SUMBAWAPOST.com, Dompu – Kabupaten Dompu kembali diguncang isu mengejutkan. Pimpinan DPRD Kabupaten Dompu, Kurnia Ramadhan, mengungkap adanya ratusan Surat Keputusan (SK) honorer yang diduga “siluman” alias tidak jelas asal-usulnya.
Kurnia menyebut, sedikitnya 380 orang tenaga honorer diduga diangkat tanpa prosedur resmi yang semestinya. Yang lebih mencengangkan, SK misterius ini diperkirakan diterbitkan pada tahun 2025.
“Ini patut dipertanyakan. Kita menduga kuat ada sekitar 380 SK siluman yang tiba-tiba muncul tanpa melalui mekanisme yang benar. Ini mencederai sistem rekrutmen tenaga honorer yang seharusnya transparan dan sesuai aturan,” tegas Kurnia kepada awak media, Kamis 10 April 2025.
Ia menambahkan, keberadaan SK misterius itu berpotensi merugikan keuangan daerah, sekaligus menimbulkan kecemburuan sosial di kalangan honorer lain yang sudah lama mengabdi secara sah.
DPRD Minta Investigasi Serius
Kurnia mendesak pemerintah daerah untuk membuka data secara transparan dan melakukan audit menyeluruh terhadap pengangkatan honorer dalam dua tahun terakhir. Ia juga menyebut DPRD akan segera memanggil pihak-pihak terkait, termasuk Badan Kepegawaian Daerah (BKD) dan Inspektorat.

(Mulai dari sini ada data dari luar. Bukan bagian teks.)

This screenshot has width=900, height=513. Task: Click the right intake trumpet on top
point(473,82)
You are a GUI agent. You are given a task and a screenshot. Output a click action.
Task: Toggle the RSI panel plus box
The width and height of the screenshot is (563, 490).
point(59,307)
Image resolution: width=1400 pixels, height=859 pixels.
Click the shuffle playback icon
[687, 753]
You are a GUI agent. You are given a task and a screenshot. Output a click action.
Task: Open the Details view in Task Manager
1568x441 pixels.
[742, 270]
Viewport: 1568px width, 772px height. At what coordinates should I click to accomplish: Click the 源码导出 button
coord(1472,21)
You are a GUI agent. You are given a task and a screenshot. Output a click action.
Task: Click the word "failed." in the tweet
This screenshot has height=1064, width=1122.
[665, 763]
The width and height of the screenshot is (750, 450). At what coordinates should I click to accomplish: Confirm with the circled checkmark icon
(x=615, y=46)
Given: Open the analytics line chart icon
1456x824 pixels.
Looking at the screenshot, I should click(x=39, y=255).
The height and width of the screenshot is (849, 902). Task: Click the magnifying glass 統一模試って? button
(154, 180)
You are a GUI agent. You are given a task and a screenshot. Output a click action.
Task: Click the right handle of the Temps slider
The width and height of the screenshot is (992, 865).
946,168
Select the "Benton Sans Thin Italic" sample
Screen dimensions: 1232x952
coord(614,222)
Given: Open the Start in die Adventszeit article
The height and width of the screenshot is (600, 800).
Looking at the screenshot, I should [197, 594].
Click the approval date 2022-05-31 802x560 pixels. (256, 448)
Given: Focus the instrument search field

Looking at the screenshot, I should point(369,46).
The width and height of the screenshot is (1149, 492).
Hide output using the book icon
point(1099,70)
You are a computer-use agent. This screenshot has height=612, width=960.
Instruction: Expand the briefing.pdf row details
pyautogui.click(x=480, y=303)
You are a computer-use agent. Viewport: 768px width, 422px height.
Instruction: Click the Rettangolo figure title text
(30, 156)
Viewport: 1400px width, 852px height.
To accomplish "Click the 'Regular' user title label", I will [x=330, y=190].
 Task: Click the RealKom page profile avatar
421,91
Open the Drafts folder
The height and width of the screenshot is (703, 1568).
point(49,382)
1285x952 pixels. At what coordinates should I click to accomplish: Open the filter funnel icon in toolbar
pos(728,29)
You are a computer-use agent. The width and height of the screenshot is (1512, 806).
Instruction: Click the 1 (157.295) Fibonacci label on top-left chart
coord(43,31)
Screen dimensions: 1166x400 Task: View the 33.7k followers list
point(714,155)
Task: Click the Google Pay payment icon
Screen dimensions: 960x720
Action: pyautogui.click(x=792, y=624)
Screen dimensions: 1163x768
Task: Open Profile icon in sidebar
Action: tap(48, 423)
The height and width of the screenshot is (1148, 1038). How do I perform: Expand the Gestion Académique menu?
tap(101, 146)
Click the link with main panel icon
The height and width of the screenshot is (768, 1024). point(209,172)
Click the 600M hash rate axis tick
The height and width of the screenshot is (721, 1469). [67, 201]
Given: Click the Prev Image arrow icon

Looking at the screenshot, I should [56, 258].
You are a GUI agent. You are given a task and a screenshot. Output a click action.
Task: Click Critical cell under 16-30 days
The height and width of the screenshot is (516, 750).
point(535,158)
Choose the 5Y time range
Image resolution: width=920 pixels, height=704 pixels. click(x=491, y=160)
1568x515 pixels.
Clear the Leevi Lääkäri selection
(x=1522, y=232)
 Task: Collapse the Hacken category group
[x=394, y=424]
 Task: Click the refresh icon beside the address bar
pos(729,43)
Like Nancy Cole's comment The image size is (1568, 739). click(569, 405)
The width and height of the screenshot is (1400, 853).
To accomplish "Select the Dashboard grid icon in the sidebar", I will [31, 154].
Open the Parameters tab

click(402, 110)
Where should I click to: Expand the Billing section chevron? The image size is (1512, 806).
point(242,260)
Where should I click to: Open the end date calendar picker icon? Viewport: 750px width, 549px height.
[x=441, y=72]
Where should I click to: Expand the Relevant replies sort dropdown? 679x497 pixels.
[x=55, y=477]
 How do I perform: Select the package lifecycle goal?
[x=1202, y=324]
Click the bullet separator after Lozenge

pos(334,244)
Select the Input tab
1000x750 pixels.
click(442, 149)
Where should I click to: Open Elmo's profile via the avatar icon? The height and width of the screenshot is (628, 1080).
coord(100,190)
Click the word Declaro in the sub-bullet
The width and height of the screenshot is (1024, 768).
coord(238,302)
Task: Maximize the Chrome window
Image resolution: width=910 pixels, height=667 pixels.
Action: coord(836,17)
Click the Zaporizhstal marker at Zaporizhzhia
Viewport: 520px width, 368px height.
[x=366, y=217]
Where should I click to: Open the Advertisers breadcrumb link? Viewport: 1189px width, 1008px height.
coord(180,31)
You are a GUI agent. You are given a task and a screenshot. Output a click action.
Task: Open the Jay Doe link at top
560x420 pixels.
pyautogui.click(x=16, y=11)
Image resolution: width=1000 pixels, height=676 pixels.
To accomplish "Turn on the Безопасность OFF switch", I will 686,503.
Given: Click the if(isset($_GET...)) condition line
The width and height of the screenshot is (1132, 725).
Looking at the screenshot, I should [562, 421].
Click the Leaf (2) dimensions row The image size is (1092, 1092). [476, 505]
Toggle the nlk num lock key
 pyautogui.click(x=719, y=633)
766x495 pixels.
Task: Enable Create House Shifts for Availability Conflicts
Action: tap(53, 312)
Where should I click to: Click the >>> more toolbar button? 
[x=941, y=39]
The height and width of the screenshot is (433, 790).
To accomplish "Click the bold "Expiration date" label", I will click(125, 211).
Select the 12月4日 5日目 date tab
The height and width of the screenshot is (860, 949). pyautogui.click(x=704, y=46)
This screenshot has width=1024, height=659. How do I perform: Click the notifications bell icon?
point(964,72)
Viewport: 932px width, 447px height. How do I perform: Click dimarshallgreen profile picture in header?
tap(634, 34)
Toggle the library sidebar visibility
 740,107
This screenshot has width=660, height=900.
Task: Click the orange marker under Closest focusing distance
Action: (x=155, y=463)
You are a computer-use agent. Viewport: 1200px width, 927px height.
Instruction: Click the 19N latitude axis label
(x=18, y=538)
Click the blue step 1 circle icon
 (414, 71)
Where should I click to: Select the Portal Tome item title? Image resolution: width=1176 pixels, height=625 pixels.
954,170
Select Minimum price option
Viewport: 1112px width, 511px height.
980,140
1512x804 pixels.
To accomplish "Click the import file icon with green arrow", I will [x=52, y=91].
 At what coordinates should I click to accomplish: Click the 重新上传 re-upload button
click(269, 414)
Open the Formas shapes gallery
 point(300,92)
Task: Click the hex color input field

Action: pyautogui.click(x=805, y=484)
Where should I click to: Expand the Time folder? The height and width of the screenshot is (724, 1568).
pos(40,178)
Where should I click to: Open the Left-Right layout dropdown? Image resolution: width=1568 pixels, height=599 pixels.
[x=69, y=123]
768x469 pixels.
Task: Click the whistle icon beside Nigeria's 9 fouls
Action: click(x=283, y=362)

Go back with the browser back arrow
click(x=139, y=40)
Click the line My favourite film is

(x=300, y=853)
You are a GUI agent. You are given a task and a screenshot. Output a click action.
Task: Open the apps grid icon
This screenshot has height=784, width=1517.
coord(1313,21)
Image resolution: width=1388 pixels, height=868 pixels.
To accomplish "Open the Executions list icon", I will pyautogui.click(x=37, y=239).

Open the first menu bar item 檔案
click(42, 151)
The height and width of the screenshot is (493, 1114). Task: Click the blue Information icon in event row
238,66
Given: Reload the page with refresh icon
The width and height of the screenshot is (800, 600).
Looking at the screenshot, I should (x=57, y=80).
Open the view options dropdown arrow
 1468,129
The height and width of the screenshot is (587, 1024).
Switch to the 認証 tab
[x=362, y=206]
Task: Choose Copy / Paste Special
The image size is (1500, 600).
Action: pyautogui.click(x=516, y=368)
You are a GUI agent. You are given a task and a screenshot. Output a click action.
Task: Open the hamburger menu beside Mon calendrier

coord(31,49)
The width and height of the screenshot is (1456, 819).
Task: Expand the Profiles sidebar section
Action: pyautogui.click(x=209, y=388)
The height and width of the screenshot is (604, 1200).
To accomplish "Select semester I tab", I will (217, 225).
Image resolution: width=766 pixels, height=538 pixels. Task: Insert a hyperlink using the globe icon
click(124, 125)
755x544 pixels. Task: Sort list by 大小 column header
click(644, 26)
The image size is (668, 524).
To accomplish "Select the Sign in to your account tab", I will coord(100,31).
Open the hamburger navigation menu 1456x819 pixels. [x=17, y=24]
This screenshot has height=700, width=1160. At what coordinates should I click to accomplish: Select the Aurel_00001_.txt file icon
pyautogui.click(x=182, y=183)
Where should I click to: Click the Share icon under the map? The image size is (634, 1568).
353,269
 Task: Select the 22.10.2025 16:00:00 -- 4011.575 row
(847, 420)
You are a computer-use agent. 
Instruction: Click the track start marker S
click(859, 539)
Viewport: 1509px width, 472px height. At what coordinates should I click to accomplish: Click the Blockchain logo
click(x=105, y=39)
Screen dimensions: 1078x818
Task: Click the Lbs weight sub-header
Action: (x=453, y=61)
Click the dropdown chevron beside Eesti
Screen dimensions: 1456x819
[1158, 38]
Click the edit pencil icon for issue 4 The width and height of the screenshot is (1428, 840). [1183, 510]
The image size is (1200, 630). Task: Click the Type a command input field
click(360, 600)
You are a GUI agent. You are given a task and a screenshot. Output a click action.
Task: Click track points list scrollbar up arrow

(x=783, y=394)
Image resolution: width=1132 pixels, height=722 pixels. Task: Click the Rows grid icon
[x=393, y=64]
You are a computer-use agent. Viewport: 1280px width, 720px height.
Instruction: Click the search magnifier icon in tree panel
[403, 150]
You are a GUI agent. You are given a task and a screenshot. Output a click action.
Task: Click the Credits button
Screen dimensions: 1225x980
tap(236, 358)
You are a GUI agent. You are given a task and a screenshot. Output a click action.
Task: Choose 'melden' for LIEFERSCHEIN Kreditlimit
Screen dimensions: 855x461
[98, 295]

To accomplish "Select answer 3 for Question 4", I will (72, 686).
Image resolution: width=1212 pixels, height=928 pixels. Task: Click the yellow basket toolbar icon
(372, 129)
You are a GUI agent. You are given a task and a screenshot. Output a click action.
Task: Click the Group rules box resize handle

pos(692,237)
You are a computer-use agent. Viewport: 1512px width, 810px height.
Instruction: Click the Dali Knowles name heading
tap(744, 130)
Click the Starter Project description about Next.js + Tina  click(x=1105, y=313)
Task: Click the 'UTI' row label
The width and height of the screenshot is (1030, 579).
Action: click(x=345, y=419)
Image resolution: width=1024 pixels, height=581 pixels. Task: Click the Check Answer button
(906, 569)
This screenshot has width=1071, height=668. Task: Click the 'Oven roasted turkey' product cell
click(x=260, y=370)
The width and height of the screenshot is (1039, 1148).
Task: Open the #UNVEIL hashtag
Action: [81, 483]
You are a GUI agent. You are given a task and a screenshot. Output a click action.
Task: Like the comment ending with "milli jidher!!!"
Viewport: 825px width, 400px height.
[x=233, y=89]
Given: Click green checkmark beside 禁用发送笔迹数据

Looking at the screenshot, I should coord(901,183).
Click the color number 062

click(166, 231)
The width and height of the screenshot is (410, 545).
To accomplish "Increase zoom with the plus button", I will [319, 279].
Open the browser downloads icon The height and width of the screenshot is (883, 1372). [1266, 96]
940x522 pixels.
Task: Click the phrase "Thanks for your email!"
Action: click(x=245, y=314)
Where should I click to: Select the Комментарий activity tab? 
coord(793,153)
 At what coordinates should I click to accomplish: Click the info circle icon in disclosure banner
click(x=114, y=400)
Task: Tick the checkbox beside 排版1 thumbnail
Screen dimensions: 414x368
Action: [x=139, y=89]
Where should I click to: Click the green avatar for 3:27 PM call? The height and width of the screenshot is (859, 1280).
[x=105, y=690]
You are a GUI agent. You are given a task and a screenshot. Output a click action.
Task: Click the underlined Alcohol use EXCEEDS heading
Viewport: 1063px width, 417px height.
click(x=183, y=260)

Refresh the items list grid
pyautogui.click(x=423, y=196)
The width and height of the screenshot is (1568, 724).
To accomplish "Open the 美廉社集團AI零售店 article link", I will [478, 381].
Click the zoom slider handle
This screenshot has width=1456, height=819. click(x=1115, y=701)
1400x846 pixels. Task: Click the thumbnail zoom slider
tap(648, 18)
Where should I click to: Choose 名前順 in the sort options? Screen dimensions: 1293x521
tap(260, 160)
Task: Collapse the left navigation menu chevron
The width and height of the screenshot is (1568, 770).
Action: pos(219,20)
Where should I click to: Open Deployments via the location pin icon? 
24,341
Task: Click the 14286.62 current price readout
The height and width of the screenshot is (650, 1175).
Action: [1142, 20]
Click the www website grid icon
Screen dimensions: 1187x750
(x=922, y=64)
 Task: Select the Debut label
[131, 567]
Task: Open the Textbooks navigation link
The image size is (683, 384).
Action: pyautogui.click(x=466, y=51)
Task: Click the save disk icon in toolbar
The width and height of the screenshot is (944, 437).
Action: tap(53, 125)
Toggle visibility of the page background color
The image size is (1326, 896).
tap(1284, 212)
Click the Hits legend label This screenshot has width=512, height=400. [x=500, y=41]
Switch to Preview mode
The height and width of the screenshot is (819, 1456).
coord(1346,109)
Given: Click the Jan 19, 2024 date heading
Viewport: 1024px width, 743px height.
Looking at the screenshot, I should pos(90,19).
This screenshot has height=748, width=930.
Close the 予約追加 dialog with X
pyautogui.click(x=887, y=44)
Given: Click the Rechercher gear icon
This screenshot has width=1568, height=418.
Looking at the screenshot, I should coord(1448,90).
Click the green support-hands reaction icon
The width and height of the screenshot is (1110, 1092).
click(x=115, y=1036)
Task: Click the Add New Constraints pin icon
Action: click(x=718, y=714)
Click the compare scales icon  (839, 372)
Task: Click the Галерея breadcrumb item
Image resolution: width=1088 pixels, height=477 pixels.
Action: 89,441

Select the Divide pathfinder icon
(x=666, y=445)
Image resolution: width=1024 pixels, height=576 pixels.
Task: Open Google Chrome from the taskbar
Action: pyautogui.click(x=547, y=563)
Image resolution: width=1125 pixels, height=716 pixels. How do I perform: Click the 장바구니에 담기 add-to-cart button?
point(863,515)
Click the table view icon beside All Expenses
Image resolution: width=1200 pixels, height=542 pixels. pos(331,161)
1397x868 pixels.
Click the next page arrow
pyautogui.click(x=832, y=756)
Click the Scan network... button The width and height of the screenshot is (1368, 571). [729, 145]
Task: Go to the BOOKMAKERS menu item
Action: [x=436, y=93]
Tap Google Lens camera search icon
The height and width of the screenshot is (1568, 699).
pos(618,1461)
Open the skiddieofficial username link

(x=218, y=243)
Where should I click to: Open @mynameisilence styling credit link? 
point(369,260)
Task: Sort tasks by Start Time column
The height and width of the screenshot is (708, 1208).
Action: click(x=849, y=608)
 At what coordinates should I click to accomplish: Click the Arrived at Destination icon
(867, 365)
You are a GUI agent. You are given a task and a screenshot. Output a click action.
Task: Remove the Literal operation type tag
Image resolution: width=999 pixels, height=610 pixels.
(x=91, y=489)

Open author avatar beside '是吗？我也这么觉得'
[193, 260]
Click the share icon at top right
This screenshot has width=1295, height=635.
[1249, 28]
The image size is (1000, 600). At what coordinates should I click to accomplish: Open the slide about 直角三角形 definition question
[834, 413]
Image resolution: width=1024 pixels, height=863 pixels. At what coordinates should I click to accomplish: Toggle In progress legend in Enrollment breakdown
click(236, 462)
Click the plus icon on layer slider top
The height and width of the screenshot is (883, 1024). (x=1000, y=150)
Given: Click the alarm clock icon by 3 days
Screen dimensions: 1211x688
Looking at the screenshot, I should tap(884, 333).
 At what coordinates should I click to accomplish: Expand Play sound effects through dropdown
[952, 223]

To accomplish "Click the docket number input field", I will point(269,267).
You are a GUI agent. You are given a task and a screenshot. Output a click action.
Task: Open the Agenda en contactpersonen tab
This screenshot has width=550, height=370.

“Kalau ini dibiarkan, maka akan jadi preseden buruk bagi tata kelola birokrasi di Dompu. Jangan sampai ada praktek titip-menitip atau bahkan jual beli SK,” katanya.
Hingga berita ini diturunkan, pihak BKD Kabupaten Dompu dihubungi media ini belum memberikan tanggapan terkait tudingan tersebut.